(Problem statement): Copy out every line of the data that has the word "column" somewhere in it.
==== Information provided
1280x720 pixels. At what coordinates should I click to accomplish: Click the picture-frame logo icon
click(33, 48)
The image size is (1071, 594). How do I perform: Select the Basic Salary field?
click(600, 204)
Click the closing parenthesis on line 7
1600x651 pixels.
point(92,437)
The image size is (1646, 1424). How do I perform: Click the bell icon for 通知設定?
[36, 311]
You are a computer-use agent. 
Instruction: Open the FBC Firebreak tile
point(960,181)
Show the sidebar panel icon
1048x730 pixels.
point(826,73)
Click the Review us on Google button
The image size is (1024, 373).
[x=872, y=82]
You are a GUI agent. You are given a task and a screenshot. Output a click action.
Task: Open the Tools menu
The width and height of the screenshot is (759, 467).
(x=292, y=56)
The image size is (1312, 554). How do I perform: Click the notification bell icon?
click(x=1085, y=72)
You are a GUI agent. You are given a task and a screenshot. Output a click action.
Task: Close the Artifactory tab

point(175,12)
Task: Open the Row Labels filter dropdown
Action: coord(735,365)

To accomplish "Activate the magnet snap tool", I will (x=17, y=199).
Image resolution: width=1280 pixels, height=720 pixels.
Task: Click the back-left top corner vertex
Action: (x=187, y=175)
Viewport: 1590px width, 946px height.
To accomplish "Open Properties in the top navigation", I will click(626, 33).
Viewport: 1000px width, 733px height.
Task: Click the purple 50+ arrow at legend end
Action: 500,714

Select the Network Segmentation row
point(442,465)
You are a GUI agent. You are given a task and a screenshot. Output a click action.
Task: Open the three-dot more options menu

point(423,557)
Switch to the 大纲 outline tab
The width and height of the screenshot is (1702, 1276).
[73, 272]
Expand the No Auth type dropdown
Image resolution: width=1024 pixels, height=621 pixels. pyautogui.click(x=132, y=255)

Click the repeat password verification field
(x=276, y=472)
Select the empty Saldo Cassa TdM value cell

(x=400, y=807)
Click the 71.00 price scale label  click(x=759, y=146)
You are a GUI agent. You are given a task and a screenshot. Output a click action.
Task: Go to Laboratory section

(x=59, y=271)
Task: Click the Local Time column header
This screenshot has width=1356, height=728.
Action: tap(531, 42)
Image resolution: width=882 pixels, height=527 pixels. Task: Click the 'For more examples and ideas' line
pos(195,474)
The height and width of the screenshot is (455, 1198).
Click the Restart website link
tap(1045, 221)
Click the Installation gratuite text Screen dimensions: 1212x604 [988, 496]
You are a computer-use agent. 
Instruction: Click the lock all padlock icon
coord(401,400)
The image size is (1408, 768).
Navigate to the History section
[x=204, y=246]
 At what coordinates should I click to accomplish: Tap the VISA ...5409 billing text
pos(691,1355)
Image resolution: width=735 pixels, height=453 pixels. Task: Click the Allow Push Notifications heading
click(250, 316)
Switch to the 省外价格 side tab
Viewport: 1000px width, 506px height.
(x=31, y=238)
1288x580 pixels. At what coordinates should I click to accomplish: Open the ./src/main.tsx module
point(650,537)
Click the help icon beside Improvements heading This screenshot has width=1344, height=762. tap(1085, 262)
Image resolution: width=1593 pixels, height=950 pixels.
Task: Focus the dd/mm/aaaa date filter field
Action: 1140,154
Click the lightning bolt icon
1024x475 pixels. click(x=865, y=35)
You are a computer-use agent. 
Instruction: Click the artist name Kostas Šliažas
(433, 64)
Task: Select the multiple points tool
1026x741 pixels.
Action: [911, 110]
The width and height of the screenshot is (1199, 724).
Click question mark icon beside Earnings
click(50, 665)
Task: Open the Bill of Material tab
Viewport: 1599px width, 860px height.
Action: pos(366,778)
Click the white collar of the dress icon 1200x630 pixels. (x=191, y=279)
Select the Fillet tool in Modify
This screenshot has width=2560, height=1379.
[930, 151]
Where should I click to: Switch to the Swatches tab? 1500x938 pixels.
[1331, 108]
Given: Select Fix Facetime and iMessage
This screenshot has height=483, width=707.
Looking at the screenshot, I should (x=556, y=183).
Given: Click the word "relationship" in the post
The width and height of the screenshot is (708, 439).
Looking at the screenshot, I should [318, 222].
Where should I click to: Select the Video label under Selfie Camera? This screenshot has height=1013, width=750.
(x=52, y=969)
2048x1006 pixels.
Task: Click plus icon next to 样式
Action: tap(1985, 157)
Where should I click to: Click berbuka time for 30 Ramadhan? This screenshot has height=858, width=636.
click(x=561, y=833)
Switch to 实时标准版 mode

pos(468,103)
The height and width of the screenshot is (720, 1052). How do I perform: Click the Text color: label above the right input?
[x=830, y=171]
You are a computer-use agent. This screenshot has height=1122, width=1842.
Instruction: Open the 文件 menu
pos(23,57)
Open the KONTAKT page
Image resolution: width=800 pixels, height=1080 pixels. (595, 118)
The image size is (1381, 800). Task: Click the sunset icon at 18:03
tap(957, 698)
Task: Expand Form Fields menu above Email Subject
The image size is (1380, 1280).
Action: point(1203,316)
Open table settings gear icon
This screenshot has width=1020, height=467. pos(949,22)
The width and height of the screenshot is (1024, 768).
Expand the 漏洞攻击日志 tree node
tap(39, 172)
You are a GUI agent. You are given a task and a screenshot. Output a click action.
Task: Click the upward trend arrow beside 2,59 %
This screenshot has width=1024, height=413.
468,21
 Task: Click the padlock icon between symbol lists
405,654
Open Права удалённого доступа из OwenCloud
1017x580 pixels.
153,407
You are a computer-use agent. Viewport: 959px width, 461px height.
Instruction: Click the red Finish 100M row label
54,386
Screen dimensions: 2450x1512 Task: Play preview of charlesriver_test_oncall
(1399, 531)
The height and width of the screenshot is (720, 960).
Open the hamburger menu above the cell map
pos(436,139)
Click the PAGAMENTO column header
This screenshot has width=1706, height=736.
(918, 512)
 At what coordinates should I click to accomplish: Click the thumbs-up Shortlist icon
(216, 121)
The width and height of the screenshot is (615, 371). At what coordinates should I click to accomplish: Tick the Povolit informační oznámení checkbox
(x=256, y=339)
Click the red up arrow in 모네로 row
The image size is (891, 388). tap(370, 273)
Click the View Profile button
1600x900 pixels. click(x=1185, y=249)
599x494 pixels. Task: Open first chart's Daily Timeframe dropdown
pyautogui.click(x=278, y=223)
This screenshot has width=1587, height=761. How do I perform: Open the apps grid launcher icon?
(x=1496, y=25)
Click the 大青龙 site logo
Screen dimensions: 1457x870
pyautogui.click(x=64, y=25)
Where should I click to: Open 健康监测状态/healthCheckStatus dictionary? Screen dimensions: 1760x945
========
(Problem solution):
Task: Click the Local Time column header
Click the PAGAMENTO column header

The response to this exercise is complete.